• [AIM] Print each of the following records verbatim, line for line, with no changes.

Stored data:
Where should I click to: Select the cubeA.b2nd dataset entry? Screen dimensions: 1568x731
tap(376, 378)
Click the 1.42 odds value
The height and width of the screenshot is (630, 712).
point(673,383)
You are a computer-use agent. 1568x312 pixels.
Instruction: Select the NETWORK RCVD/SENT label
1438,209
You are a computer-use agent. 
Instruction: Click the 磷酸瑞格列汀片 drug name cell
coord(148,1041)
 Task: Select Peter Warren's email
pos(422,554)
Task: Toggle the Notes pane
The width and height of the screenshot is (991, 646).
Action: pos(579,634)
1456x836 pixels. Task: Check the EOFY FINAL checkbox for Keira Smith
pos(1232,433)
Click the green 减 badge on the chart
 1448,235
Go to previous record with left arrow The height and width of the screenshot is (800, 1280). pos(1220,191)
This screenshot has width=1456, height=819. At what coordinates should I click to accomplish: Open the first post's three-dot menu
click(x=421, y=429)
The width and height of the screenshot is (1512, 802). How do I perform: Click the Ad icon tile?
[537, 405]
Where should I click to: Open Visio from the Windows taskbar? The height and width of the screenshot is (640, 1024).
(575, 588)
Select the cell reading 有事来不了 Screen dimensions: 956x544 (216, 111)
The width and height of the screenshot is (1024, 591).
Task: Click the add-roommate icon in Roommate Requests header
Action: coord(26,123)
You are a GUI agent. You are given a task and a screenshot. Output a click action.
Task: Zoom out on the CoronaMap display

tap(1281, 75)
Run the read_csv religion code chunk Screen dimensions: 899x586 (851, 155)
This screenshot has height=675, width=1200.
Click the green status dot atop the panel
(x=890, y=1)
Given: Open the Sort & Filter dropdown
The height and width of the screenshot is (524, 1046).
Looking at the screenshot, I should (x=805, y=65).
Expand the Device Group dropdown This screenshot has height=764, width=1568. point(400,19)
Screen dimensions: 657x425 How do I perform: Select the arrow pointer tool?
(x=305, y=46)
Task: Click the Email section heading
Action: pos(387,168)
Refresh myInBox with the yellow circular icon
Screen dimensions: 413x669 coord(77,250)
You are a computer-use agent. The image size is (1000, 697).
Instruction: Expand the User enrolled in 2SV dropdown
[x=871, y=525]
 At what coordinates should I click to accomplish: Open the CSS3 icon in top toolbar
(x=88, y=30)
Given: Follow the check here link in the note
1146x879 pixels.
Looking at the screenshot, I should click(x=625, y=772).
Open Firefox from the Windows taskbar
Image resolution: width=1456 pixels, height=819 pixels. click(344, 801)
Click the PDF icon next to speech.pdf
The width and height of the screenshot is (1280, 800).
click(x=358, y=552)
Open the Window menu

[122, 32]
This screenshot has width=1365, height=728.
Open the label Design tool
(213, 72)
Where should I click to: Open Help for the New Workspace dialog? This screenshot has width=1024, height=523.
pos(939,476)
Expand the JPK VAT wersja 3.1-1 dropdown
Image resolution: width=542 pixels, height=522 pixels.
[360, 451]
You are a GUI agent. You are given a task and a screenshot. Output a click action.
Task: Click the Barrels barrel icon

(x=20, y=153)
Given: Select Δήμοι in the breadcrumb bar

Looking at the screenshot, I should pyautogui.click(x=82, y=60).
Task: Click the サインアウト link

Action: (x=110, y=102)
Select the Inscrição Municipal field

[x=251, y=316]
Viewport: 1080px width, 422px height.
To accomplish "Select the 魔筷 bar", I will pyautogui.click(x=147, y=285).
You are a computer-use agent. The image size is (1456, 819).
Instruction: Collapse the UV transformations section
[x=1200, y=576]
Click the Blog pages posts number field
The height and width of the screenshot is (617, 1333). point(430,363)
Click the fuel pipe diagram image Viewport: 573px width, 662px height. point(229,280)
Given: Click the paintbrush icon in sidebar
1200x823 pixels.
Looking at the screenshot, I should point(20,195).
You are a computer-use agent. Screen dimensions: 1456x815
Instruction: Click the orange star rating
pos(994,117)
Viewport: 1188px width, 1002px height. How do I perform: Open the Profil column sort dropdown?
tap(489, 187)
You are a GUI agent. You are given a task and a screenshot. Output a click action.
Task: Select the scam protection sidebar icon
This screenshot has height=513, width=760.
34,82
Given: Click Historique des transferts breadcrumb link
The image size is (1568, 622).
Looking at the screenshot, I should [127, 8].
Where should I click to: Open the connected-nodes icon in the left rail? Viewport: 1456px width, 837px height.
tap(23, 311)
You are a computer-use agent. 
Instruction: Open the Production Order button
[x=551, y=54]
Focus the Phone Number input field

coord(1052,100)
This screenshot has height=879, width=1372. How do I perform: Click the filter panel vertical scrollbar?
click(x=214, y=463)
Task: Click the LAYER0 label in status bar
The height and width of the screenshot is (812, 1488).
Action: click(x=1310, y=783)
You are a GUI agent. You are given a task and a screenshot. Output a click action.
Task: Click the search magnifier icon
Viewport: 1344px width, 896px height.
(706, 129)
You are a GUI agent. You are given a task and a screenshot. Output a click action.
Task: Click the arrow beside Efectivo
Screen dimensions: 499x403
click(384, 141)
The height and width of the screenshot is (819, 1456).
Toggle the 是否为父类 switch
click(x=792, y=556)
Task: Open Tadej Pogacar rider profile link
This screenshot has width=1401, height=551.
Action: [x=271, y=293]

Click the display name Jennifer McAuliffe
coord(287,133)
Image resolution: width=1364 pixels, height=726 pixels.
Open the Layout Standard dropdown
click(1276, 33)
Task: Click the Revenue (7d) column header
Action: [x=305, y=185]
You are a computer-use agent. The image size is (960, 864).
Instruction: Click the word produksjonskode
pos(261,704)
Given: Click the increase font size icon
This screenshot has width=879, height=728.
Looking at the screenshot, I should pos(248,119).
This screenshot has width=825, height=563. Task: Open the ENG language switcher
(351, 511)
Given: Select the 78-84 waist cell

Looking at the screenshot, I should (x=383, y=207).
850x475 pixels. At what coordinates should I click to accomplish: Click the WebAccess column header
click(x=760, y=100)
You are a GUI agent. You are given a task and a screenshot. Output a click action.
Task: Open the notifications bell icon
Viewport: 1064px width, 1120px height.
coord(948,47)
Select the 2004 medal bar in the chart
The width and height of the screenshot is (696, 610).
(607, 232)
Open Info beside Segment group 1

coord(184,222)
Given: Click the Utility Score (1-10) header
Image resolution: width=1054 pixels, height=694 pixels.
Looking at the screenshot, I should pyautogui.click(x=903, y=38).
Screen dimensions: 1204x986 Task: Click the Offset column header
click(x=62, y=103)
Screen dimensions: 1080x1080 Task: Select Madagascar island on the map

• [PROBLEM SOLUTION]
Where should I click to: Select the cubeA.b2nd dataset entry? Screen dimensions: 1568x731
tap(376, 378)
Click the 1.42 odds value
The height and width of the screenshot is (630, 712).
point(673,383)
You are a computer-use agent. 1568x312 pixels.
Instruction: Select the NETWORK RCVD/SENT label
1438,209
You are a computer-use agent. 
Instruction: Click the 磷酸瑞格列汀片 drug name cell
coord(148,1041)
 Task: Select Peter Warren's email
pos(422,554)
Task: Toggle the Notes pane
The width and height of the screenshot is (991, 646).
Action: pos(579,634)
1456x836 pixels. Task: Check the EOFY FINAL checkbox for Keira Smith
pos(1232,433)
Click the green 减 badge on the chart
 1448,235
Go to previous record with left arrow The height and width of the screenshot is (800, 1280). pos(1220,191)
This screenshot has width=1456, height=819. At what coordinates should I click to accomplish: Open the first post's three-dot menu
click(x=421, y=429)
The width and height of the screenshot is (1512, 802). How do I perform: Click the Ad icon tile?
[537, 405]
Where should I click to: Open Visio from the Windows taskbar? The height and width of the screenshot is (640, 1024).
(575, 588)
Select the cell reading 有事来不了 Screen dimensions: 956x544 (216, 111)
The width and height of the screenshot is (1024, 591).
Task: Click the add-roommate icon in Roommate Requests header
Action: coord(26,123)
You are a GUI agent. You are given a task and a screenshot. Output a click action.
Task: Zoom out on the CoronaMap display

tap(1281, 75)
Run the read_csv religion code chunk Screen dimensions: 899x586 (851, 155)
This screenshot has height=675, width=1200.
Click the green status dot atop the panel
(x=890, y=1)
Given: Open the Sort & Filter dropdown
The height and width of the screenshot is (524, 1046).
Looking at the screenshot, I should (x=805, y=65).
Expand the Device Group dropdown This screenshot has height=764, width=1568. point(400,19)
Screen dimensions: 657x425 How do I perform: Select the arrow pointer tool?
(x=305, y=46)
Task: Click the Email section heading
Action: pos(387,168)
Refresh myInBox with the yellow circular icon
Screen dimensions: 413x669 coord(77,250)
You are a computer-use agent. The image size is (1000, 697).
Instruction: Expand the User enrolled in 2SV dropdown
[x=871, y=525]
 At what coordinates should I click to accomplish: Open the CSS3 icon in top toolbar
(x=88, y=30)
Given: Follow the check here link in the note
1146x879 pixels.
Looking at the screenshot, I should click(x=625, y=772).
Open Firefox from the Windows taskbar
Image resolution: width=1456 pixels, height=819 pixels. click(344, 801)
Click the PDF icon next to speech.pdf
The width and height of the screenshot is (1280, 800).
click(x=358, y=552)
Open the Window menu

[122, 32]
This screenshot has width=1365, height=728.
Open the label Design tool
(213, 72)
Where should I click to: Open Help for the New Workspace dialog? This screenshot has width=1024, height=523.
pos(939,476)
Expand the JPK VAT wersja 3.1-1 dropdown
Image resolution: width=542 pixels, height=522 pixels.
[360, 451]
You are a GUI agent. You are given a task and a screenshot. Output a click action.
Task: Click the Barrels barrel icon

(x=20, y=153)
Given: Select Δήμοι in the breadcrumb bar

Looking at the screenshot, I should pyautogui.click(x=82, y=60).
Task: Click the サインアウト link

Action: (x=110, y=102)
Select the Inscrição Municipal field

[x=251, y=316]
Viewport: 1080px width, 422px height.
To accomplish "Select the 魔筷 bar", I will pyautogui.click(x=147, y=285).
You are a computer-use agent. The image size is (1456, 819).
Instruction: Collapse the UV transformations section
[x=1200, y=576]
Click the Blog pages posts number field
The height and width of the screenshot is (617, 1333). point(430,363)
Click the fuel pipe diagram image Viewport: 573px width, 662px height. point(229,280)
Given: Click the paintbrush icon in sidebar
1200x823 pixels.
Looking at the screenshot, I should point(20,195).
You are a computer-use agent. Screen dimensions: 1456x815
Instruction: Click the orange star rating
pos(994,117)
Viewport: 1188px width, 1002px height. How do I perform: Open the Profil column sort dropdown?
tap(489, 187)
You are a GUI agent. You are given a task and a screenshot. Output a click action.
Task: Select the scam protection sidebar icon
This screenshot has height=513, width=760.
34,82
Given: Click Historique des transferts breadcrumb link
The image size is (1568, 622).
Looking at the screenshot, I should [127, 8].
Where should I click to: Open the connected-nodes icon in the left rail? Viewport: 1456px width, 837px height.
tap(23, 311)
You are a computer-use agent. 
Instruction: Open the Production Order button
[x=551, y=54]
Focus the Phone Number input field

coord(1052,100)
This screenshot has height=879, width=1372. How do I perform: Click the filter panel vertical scrollbar?
click(x=214, y=463)
Task: Click the LAYER0 label in status bar
The height and width of the screenshot is (812, 1488).
Action: click(x=1310, y=783)
You are a GUI agent. You are given a task and a screenshot. Output a click action.
Task: Click the search magnifier icon
Viewport: 1344px width, 896px height.
(706, 129)
You are a GUI agent. You are given a task and a screenshot. Output a click action.
Task: Click the arrow beside Efectivo
Screen dimensions: 499x403
click(384, 141)
The height and width of the screenshot is (819, 1456).
Toggle the 是否为父类 switch
click(x=792, y=556)
Task: Open Tadej Pogacar rider profile link
This screenshot has width=1401, height=551.
Action: [x=271, y=293]

Click the display name Jennifer McAuliffe
coord(287,133)
Image resolution: width=1364 pixels, height=726 pixels.
Open the Layout Standard dropdown
click(1276, 33)
Task: Click the Revenue (7d) column header
Action: [x=305, y=185]
You are a computer-use agent. The image size is (960, 864).
Instruction: Click the word produksjonskode
pos(261,704)
Given: Click the increase font size icon
This screenshot has width=879, height=728.
Looking at the screenshot, I should pos(248,119).
This screenshot has width=825, height=563. Task: Open the ENG language switcher
(351, 511)
Given: Select the 78-84 waist cell

Looking at the screenshot, I should (x=383, y=207).
850x475 pixels. At what coordinates should I click to accomplish: Click the WebAccess column header
click(x=760, y=100)
You are a GUI agent. You are given a task and a screenshot. Output a click action.
Task: Open the notifications bell icon
Viewport: 1064px width, 1120px height.
coord(948,47)
Select the 2004 medal bar in the chart
The width and height of the screenshot is (696, 610).
(607, 232)
Open Info beside Segment group 1

coord(184,222)
Given: Click the Utility Score (1-10) header
Image resolution: width=1054 pixels, height=694 pixels.
Looking at the screenshot, I should pyautogui.click(x=903, y=38).
Screen dimensions: 1204x986 Task: Click the Offset column header
click(x=62, y=103)
Screen dimensions: 1080x1080 Task: Select Madagascar island on the map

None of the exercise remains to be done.